Find how many lines of the records below contain the word "model" and write that number by itself.

Items from a dataset:
%%
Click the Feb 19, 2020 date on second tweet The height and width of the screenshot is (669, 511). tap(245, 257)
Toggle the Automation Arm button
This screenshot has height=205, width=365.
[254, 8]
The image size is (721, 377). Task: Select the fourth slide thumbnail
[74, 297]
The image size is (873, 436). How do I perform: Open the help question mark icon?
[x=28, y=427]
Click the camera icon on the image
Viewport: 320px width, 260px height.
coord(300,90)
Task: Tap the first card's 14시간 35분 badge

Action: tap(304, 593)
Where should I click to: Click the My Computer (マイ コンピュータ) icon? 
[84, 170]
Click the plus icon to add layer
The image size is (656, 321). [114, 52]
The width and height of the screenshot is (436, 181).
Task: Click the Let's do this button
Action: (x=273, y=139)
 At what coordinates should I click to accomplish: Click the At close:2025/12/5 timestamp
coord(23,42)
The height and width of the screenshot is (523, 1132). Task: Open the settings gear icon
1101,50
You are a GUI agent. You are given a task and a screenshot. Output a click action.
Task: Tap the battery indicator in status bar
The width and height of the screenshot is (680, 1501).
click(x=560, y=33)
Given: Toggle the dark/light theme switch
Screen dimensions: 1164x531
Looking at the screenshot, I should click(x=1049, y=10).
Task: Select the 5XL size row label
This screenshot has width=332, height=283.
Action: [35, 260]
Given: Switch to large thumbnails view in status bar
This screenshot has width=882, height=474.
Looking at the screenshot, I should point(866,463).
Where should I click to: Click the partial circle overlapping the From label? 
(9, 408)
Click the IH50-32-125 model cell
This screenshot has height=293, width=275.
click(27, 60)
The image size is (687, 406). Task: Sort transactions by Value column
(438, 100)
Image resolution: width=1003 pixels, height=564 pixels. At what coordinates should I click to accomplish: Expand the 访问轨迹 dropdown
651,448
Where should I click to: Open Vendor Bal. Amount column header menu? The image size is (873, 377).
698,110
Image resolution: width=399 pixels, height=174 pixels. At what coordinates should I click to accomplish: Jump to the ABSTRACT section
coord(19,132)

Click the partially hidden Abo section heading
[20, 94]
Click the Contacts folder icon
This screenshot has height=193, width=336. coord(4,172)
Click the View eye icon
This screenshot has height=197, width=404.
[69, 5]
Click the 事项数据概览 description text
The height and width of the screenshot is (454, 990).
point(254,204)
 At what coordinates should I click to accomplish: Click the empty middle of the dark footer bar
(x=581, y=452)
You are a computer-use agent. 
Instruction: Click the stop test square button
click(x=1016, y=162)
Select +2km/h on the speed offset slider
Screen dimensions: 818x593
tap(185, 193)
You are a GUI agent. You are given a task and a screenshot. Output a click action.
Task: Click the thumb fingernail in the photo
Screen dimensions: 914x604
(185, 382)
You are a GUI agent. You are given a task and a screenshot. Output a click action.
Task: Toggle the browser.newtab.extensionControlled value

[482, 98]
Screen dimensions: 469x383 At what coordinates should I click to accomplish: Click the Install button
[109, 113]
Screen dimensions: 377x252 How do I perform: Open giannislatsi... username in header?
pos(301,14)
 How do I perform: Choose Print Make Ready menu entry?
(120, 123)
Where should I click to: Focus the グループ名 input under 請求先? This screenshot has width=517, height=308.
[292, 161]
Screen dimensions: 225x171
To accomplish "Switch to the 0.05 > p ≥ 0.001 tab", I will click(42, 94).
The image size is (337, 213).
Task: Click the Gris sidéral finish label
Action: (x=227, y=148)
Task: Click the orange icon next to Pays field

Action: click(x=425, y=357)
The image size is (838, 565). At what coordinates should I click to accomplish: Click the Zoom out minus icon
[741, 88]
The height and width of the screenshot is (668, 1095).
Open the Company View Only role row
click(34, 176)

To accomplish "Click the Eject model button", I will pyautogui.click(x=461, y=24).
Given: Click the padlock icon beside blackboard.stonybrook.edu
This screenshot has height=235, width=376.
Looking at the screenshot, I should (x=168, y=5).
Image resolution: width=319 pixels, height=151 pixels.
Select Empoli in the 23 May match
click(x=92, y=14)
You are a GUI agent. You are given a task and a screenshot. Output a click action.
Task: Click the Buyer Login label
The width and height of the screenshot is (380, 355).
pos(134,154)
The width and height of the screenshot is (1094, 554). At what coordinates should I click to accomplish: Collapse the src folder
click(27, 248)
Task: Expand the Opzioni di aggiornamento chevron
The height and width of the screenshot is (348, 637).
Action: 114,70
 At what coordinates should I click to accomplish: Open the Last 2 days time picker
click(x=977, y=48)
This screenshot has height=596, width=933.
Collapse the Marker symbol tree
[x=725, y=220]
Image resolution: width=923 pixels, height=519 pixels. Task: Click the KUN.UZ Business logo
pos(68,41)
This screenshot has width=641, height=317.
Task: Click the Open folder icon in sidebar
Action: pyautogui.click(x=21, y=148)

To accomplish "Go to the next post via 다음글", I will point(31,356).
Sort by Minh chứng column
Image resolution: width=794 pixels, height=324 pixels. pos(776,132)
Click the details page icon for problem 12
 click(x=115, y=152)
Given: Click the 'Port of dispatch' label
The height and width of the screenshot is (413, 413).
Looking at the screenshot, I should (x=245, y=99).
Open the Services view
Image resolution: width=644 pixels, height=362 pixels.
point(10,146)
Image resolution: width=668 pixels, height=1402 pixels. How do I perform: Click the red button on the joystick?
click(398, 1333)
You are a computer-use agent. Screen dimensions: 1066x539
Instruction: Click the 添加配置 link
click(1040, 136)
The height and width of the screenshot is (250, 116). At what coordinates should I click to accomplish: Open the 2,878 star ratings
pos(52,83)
%%
_Solution to the problem:_ 2